◆ Written exercise ◆
Retype, character for character, the records from the line with "Screen dimensions: 653x490" to the line with "coord(235,272)", including both of those lines. Omit the pictures from your answer.

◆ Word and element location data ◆
====
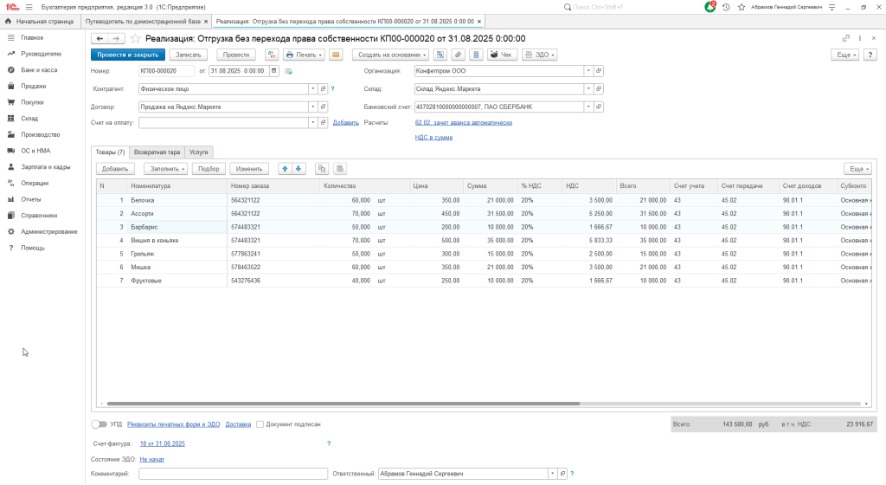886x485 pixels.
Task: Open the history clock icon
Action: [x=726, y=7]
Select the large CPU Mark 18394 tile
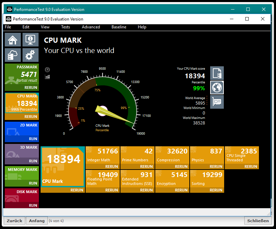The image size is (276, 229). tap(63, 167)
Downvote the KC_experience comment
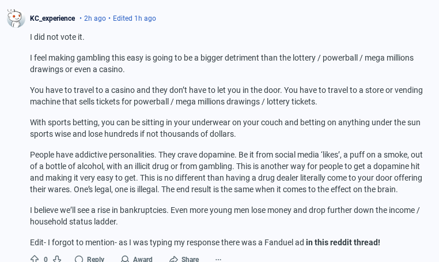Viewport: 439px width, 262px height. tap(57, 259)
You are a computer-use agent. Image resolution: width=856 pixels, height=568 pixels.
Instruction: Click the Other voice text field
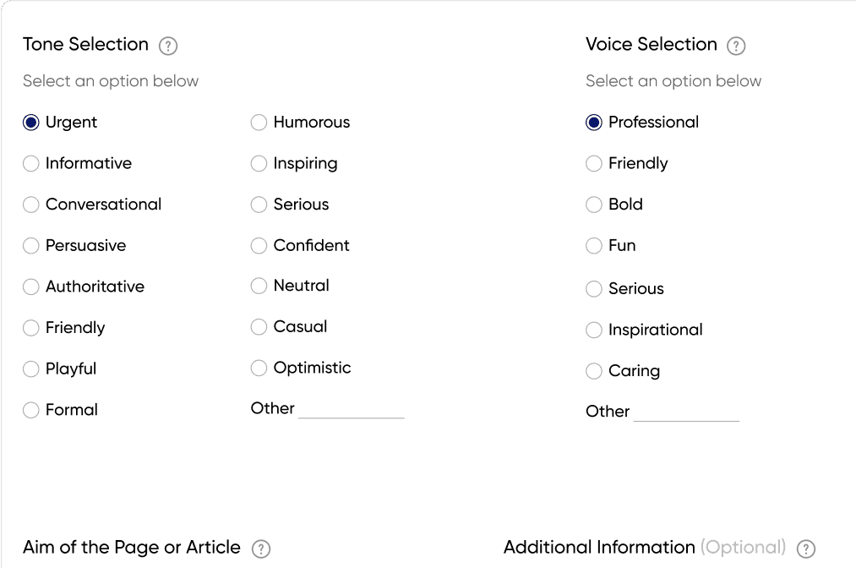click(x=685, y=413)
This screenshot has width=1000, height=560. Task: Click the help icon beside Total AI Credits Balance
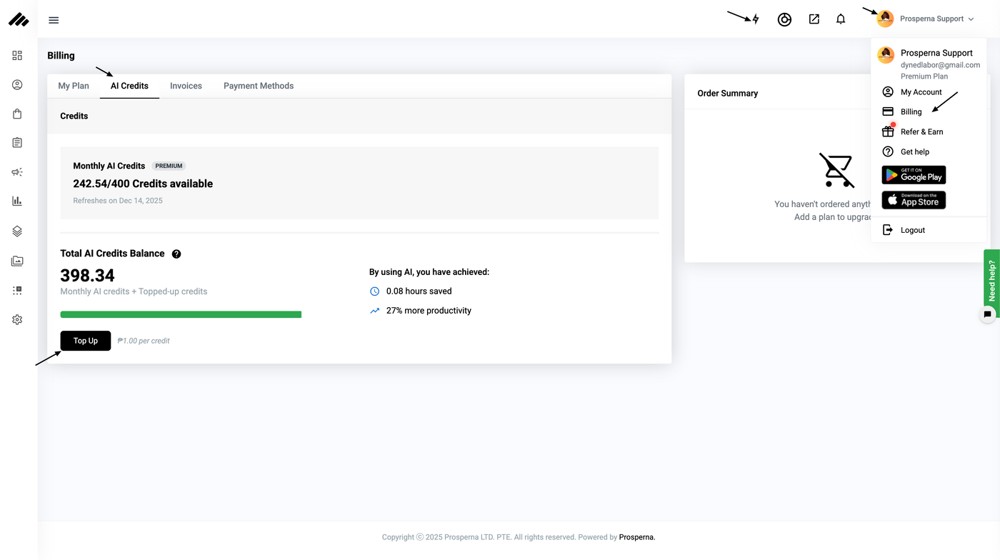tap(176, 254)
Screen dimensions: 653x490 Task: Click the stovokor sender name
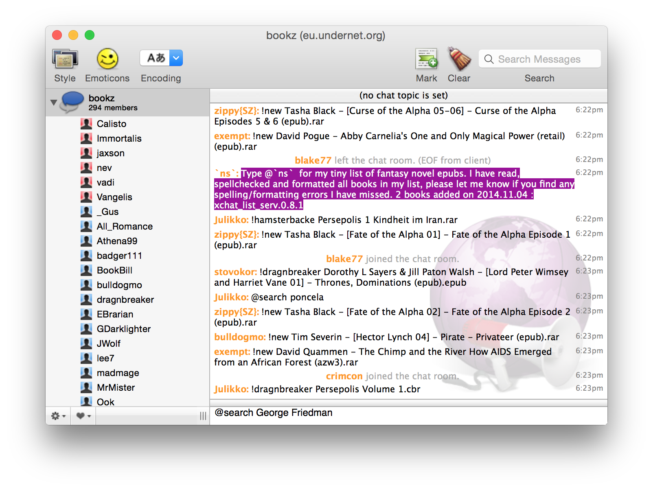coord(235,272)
====
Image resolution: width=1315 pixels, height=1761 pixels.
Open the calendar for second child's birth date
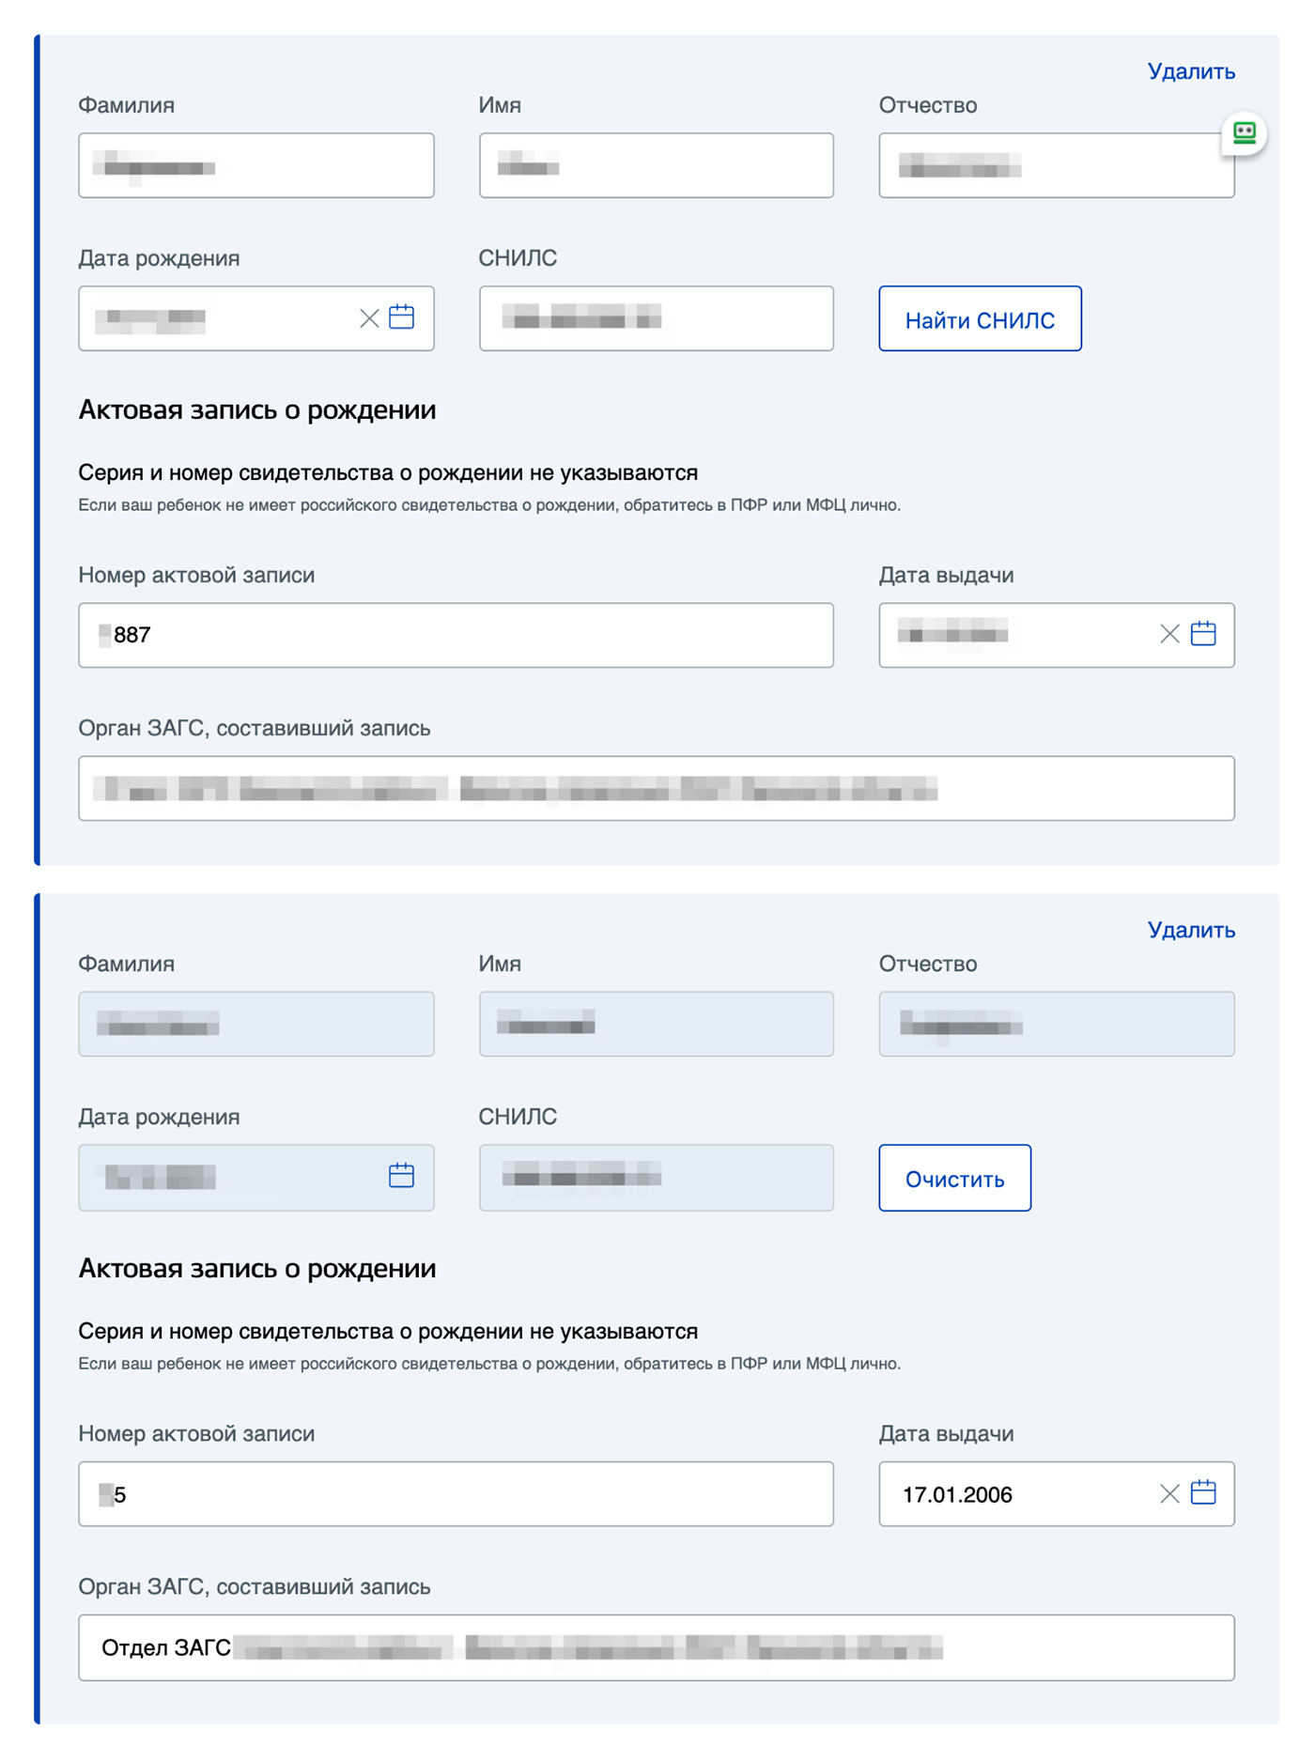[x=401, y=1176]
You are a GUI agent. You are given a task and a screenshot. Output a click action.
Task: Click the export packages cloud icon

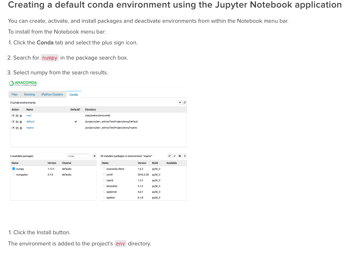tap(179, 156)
====
◆ Answer to the task ◆
Screen dimensions: 653x490 Task: Click the stovokor sender name
coord(235,272)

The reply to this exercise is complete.